> **Task description**: Print the entries underneath word for word, omitting whatever pictures they contain.
----------
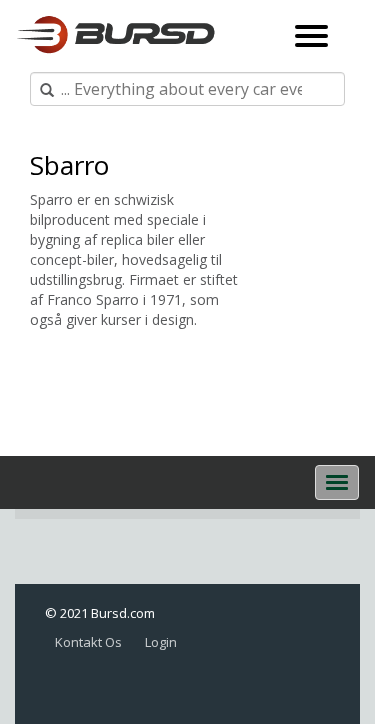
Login (161, 642)
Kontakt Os (88, 642)
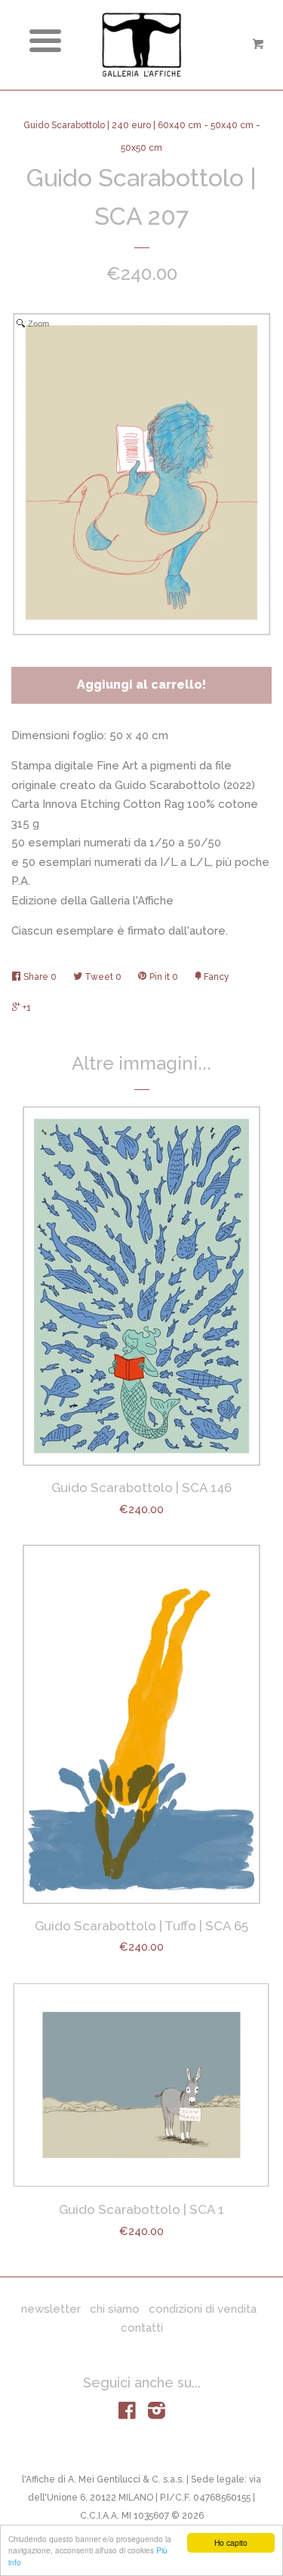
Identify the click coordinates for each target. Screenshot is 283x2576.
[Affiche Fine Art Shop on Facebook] (127, 2414)
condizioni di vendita (203, 2309)
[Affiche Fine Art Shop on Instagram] (156, 2414)
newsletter (51, 2309)
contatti (142, 2328)
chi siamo (115, 2309)
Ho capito (231, 2542)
----------
> **Result below**:
Login (161, 642)
Kontakt Os (88, 642)
Identify the click coordinates for each target. Screenshot is 283x2576.
[Affiche Fine Art Shop on Facebook] (127, 2414)
condizioni di vendita (203, 2309)
[Affiche Fine Art Shop on Instagram] (156, 2414)
newsletter (51, 2309)
contatti (142, 2328)
chi siamo (115, 2309)
Ho capito (231, 2542)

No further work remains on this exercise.